Опера со всеми ее условностями оставалась для него реальностью, художественной необходимостью, сомневаться в которой ему никогда не пришло бы на ум. Никому не доводилось пройти больший путь, чем он, никто не творил с более ясным пониманием границ, которые он шаг за шагом расширял, этот самый реалистический мечтатель из всех, кто когда-либо творил художественные произведения. А за всеми достижениями такого масштаба и кажущейся противоречивостью стоит, почти преднамеренно скрываясь, человек легендарного величия, отмеченный таким единством воли и действия, которое не знает никаких компромиссов.
Он оставил нам в наследство мелодраму как живую и совершенную форму театра, со всеми ее достоинствами и проблематичностью. Эстетика Верди, как и всякая эстетика, была привязана ко времени. Но его этика была самой вековечной из всех, что существуют: говорить правду. Если бы его спросили о том, что он как художник завещает потомкам, он сказал бы: «Возьмите, что Вам может пригодиться, а остальное пусть покоится в мире».
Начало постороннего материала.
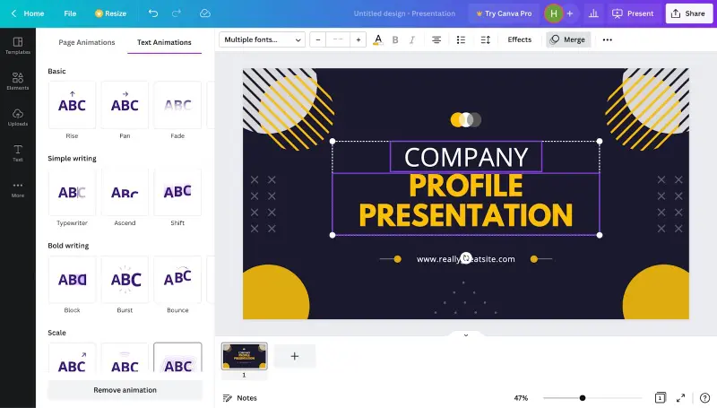Click the Share button
Screen dimensions: 717x408
pos(687,13)
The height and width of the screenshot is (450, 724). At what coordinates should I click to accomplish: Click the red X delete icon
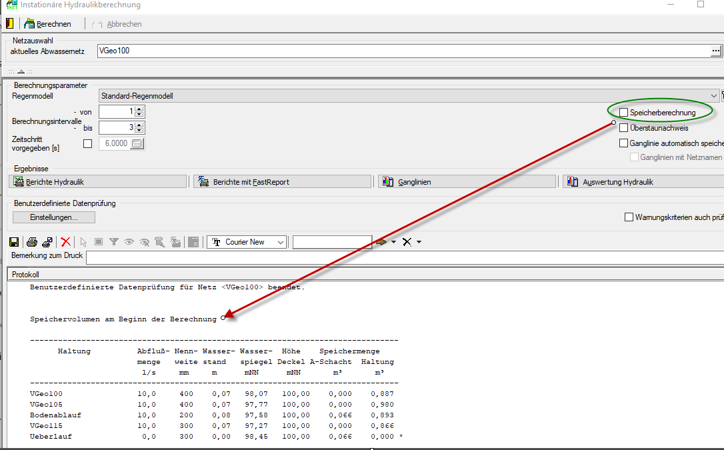(x=65, y=242)

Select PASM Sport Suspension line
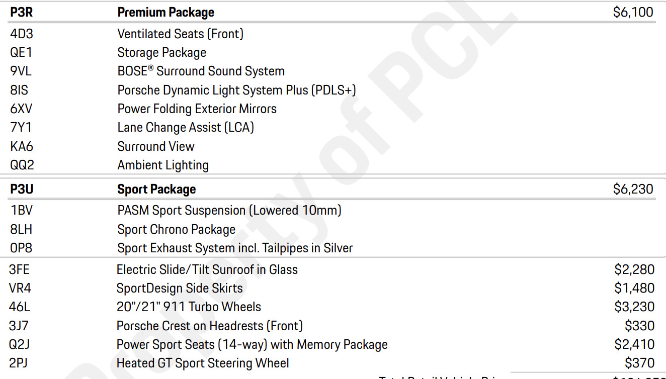click(229, 210)
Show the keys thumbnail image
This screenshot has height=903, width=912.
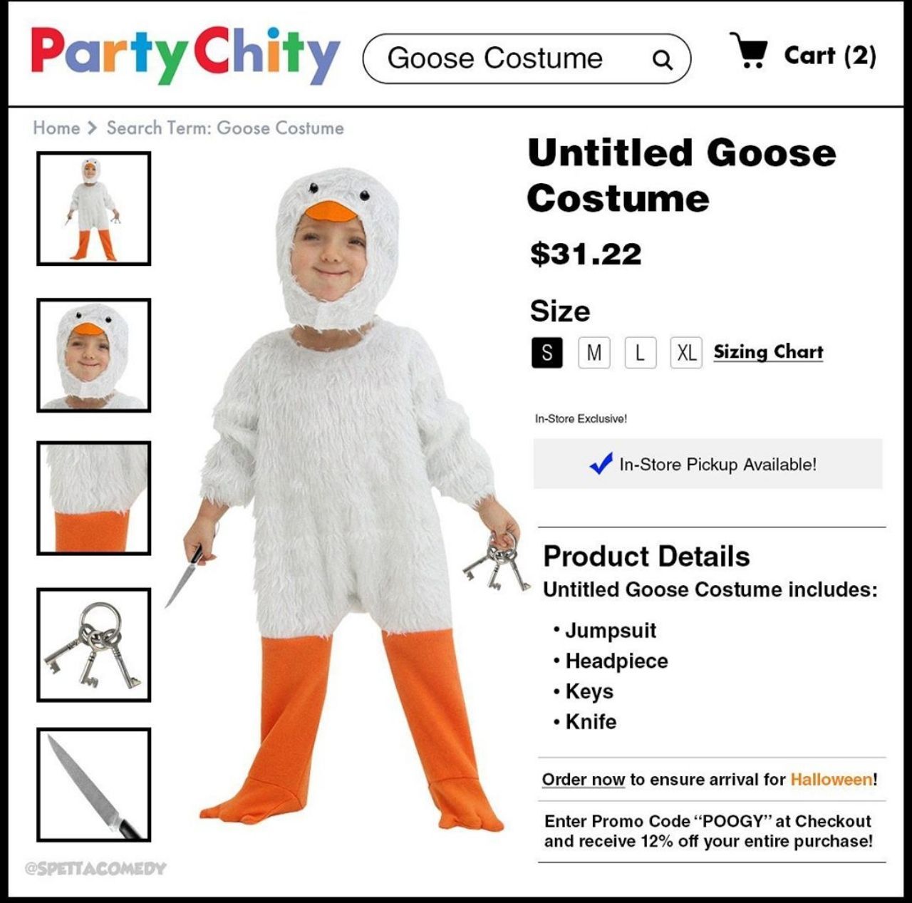coord(94,645)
На вопрос о жизнеспособности искусства ответ может дать только практика, и к сценическому искусству это относится в гораздо большей степени, чем к любому другому. Семь опер Верди с момента их появления непрерывно идут на сцене; «Риголетто», «Трубадур», «Травиата», «Бал-маскарад», «Аида», «Отелло», «Фальстаф». Целый ряд других — «Эрнани», «Макбет», «Симон Бокканегра», «Сицилийская вечерня», «Сила судьбы», «Дон Карлос» — никогда не забывались в Италии, но в интернациональной оперной практике на десятилетия исчезали со сцены, пока с середины двадцатых годов нашего века вследствие все более широкого движения не заняли вновь свое место в репертуаре оперных театров. С тех пор стремление к возобновлению распространилось почти на все уже забытые оперы Верди, причем «Набукко», «Луиза Миллер», «Двое Фоскари», «Арольдо» обрели длительный успех на сцене. Но даже если ограничить число тринадцатью вышеназванными, то есть половиной из двадцать шести, что были созданы Верди, его вклад в оперный репертуар неповторим. Тем самым он более чем равноправно стоит рядом с Вагнером, который благодаря несравненному пониманию сцены не допустил ни одного промаха, ибо все его одиннадцать произведений с неизменной живостью воздействия остаются на сцене, за исключением, может быть, оперы «Риенци», в последние годы редко появляющейся на афишах.